The fastest way to break a fight analytics project is to let columns drift (“fighter” vs “boxer”, mixed date formats, different naming conventions for the same actions). A data contract prevents that. Below are two useful contracts:

Round totals (works with CompuBox-style aggregates)
Event-level metadata (for joining and reporting)

round_schema <- tibble::tribble(
  ~column,              ~type,       ~notes,
  "fight_id",           "character",  "Unique fight identifier",
  "event_id",           "character",  "Unique event identifier",
  "event_date",         "date",       "ISO date",
  "weight_class",       "character",  "e.g., Welterweight",
  "fighter",            "character",  "This row's fighter",
  "opponent",           "character",  "Opponent fighter",
  "corner",             "character",  "Red/Blue or A/B",
  "round",              "integer",    "Round number",
  "jabs_landed",        "integer",    "Jabs landed",
  "jabs_attempted",     "integer",    "Jabs attempted",
  "power_landed",       "integer",    "Power shots landed",
  "power_attempted",    "integer",    "Power shots attempted",
  "knockdowns",         "integer",    "Knockdowns in round",
  "stance",             "character",  "orthodox/southpaw/other",
  "result_round",       "integer",    "1 if fighter won the round, 0 if lost (or NA if unknown)"
)

event_schema <- tibble::tribble(
  ~column,         ~type,       ~notes,
  "event_id",      "character", "Unique event identifier",
  "event_name",    "character", "Event name",
  "event_date",    "date",      "ISO date",
  "location",      "character", "City/Country (optional)",
  "promotion",     "character", "Promotion/org (optional)"
)

round_schema

If you don’t have result_round, you can still do great analytics: predict round outcomes, infer momentum, and quantify “who was in control” using validated scoring proxies.
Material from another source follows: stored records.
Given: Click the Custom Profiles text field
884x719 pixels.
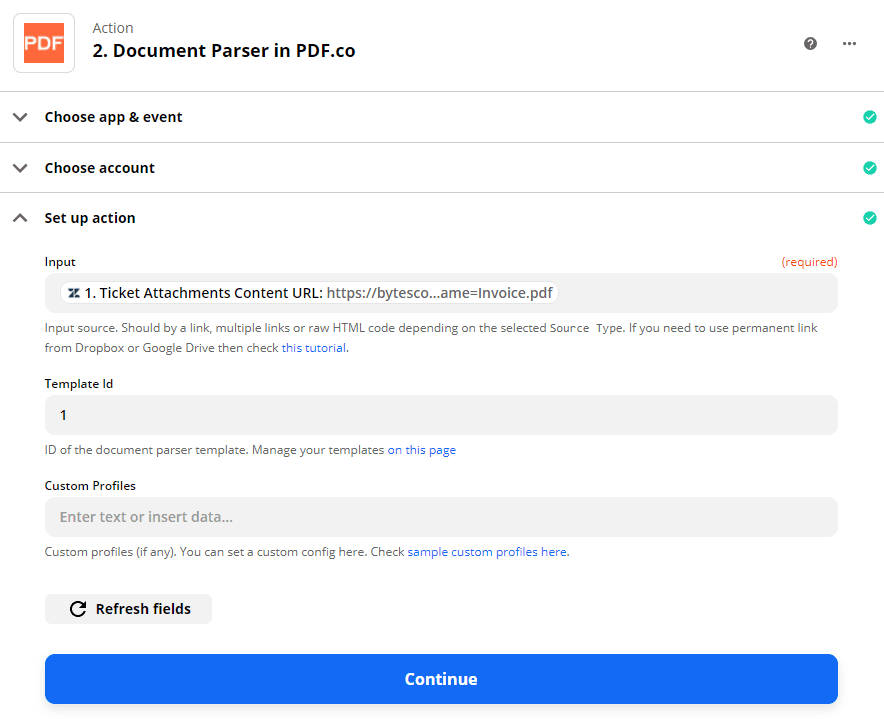Looking at the screenshot, I should [x=440, y=517].
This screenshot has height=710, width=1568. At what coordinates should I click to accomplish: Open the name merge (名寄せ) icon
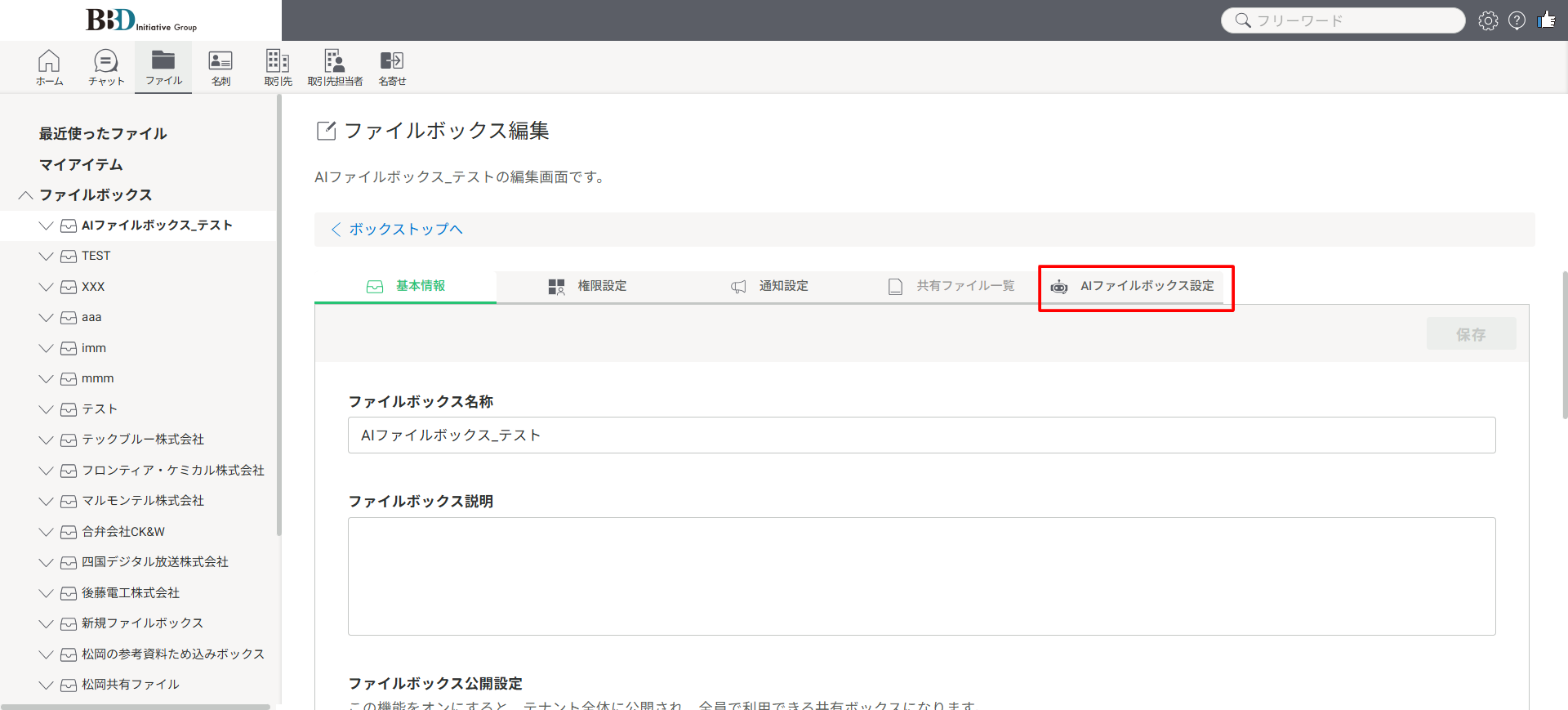pyautogui.click(x=392, y=67)
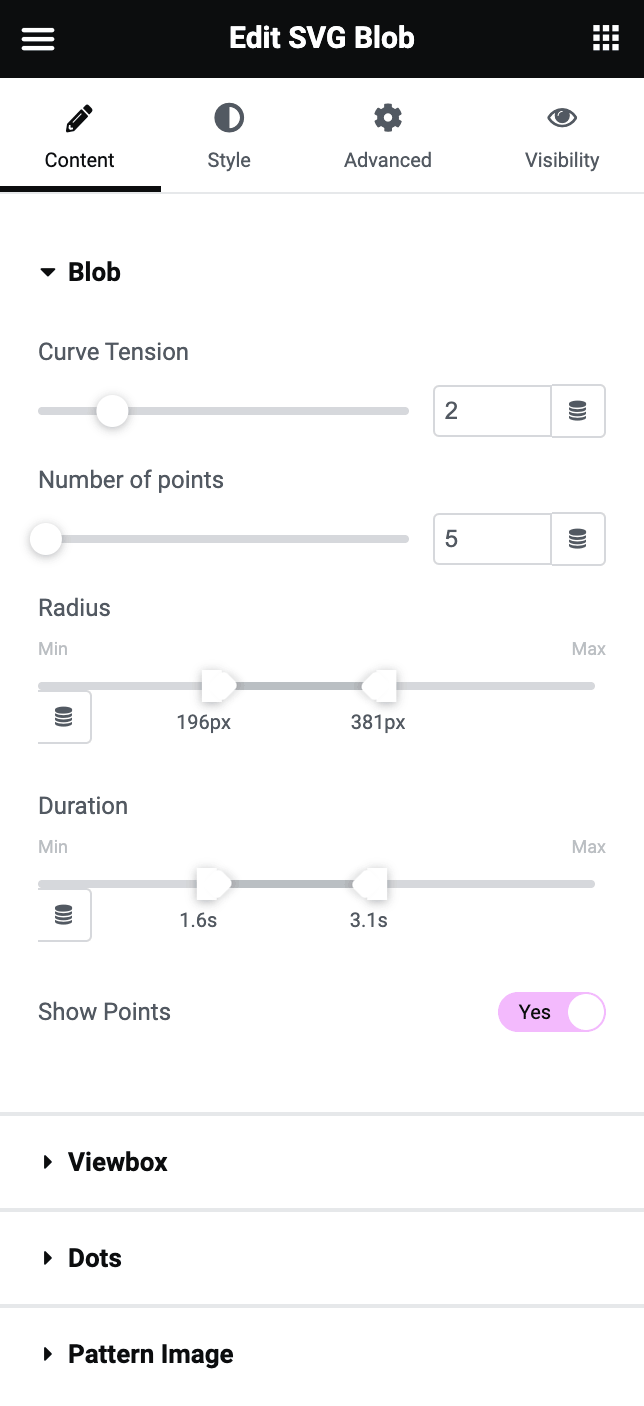Switch to the Advanced tab
The width and height of the screenshot is (644, 1406).
(x=388, y=137)
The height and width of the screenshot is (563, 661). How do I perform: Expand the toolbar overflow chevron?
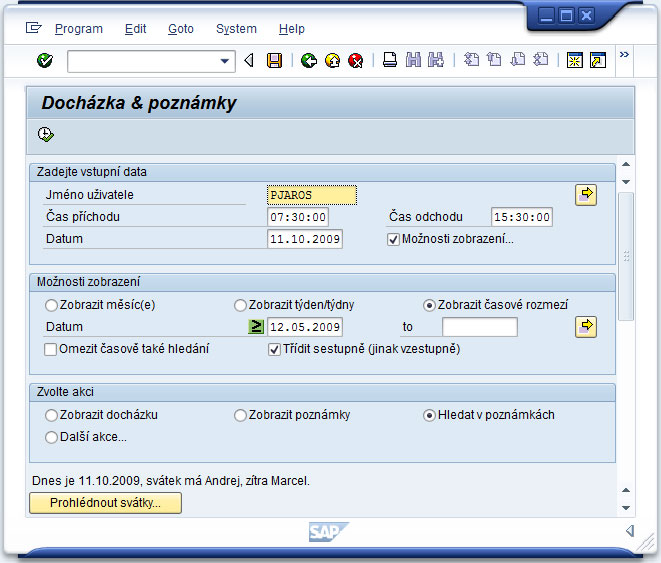625,56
3) Ingestion and standardization

Here’s a robust ingestion pattern: read raw CSVs, normalize names, enforce types, standardize fighter naming, and write Parquet for speed. Adjust paths to your sources.
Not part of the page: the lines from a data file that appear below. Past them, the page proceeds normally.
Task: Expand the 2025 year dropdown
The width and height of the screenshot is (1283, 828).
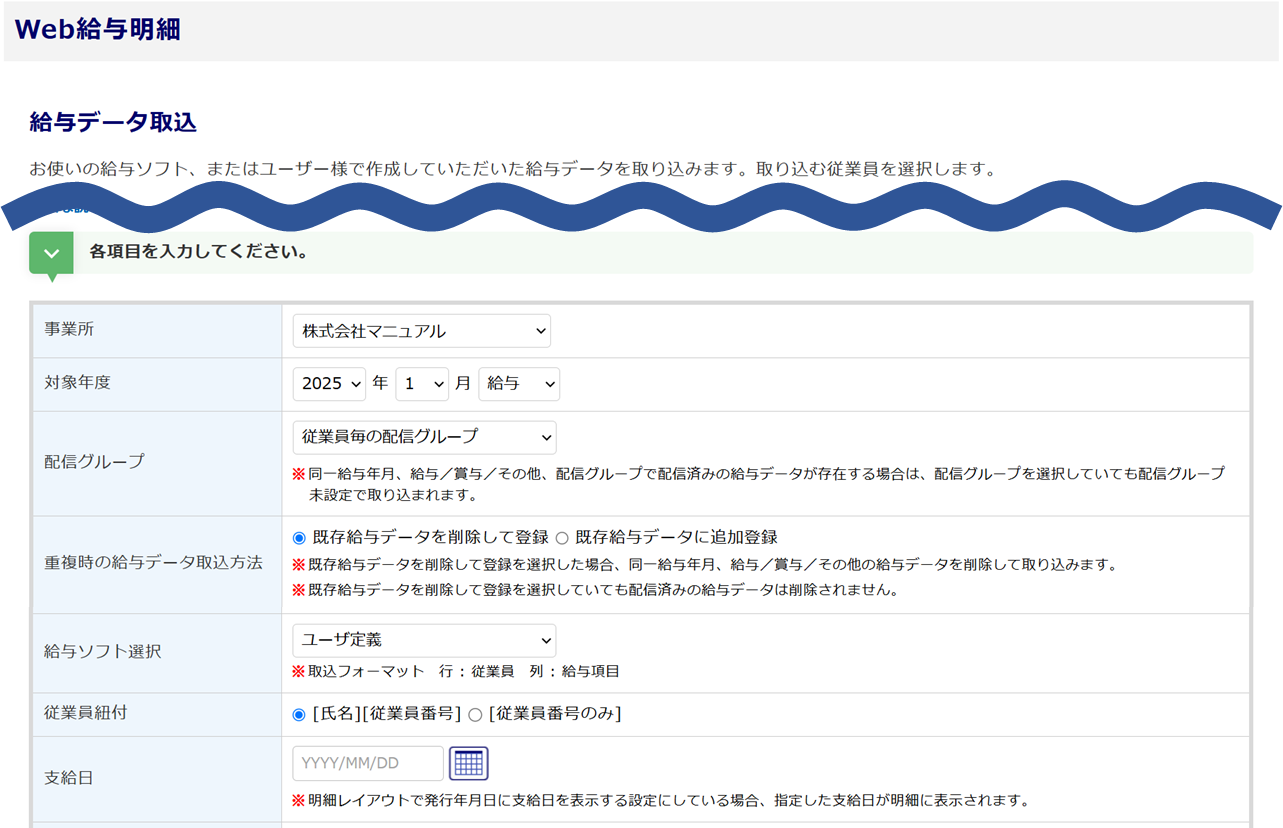Action: point(329,384)
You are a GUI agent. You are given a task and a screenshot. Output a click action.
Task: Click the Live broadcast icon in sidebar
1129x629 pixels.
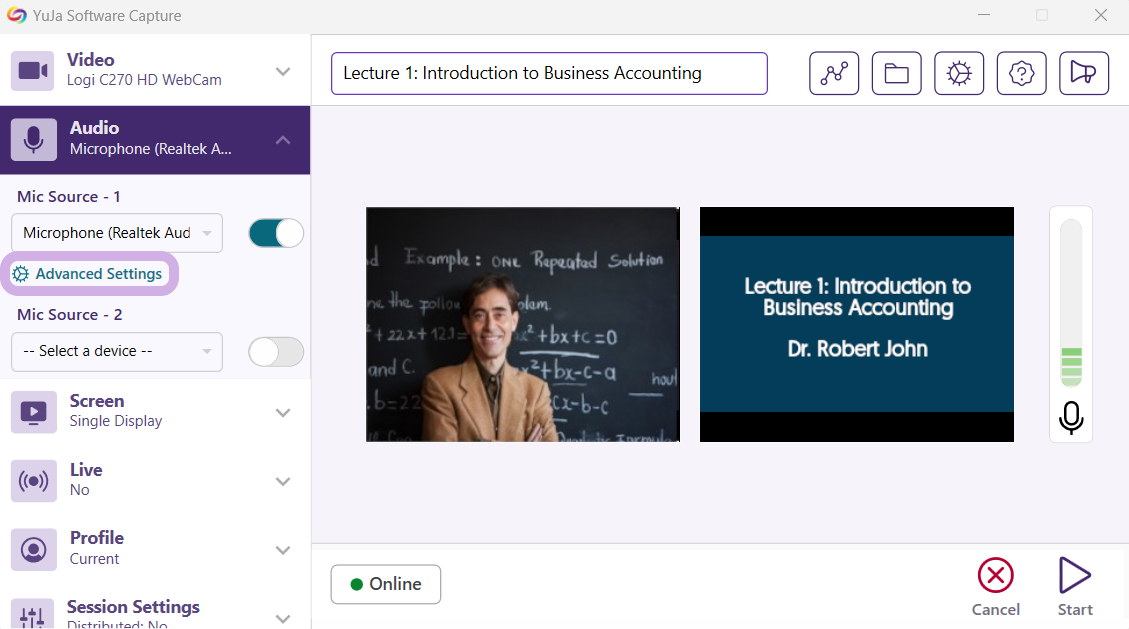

read_round_totals <- function(path) {
  log_info("Reading raw round totals: {path}")
  readr::read_csv(path, show_col_types = FALSE) %>%
    janitor::clean_names()
}

standardize_round_totals <- function(df) {
  df %>%
    mutate(
      event_date = as.Date(event_date),
      round = as.integer(round),
      across(
        c(jabs_landed, jabs_attempted, power_landed, power_attempted, knockdowns),
        ~ as.integer(replace_na(.x, 0))
      ),
      across(c(fight_id, event_id, fighter, opponent, weight_class, stance, corner), as.character),
      stance = tolower(stance),
      corner = toupper(corner)
    ) %>%
    # Basic name normalization
    mutate(
      fighter  = str_squish(str_replace_all(fighter, "\\s+", " ")),
      opponent = str_squish(str_replace_all(opponent, "\\s+", " ")),
      weight_class = str_squish(weight_class)
    )
}

write_clean_parquet <- function(df, out_path) {
  fs::dir_create(fs::path_dir(out_path))
  arrow::write_parquet(df, out_path)
  log_ok("Wrote Parquet: {out_path}")
}

# Example:
# raw_path  <- here::here("data/raw/round_totals.csv")
# clean_out <- here::here("data/clean/round_totals.parquet")
# rounds_clean <- read_round_totals(raw_path) %>% standardize_round_totals()
# write_clean_parquet(rounds_clean, clean_out)

Parquet is a game-changer for analytics work: fast I/O, consistent types, and easy integration with DuckDB for SQL-style querying.

4) Validation, QA, and anomaly detection

Fight data is full of subtle mistakes: attempted shots < landed shots, duplicated rounds, mixed fighter/opponent rows, or “impossible” knockdown counts. Validation should be automatic.

validate_round_totals <- function(df) {
  # Required columns check
  required <- round_schema$column
  missing_cols <- setdiff(required, names(df))
  if (length(missing_cols) > 0) {
    stop(glue::glue("Missing required columns: {paste(missing_cols, collapse=', ')}"))
  }

  # Logical checks
  bad_landed <- df %>%
    filter(jabs_landed > jabs_attempted | power_landed > power_attempted)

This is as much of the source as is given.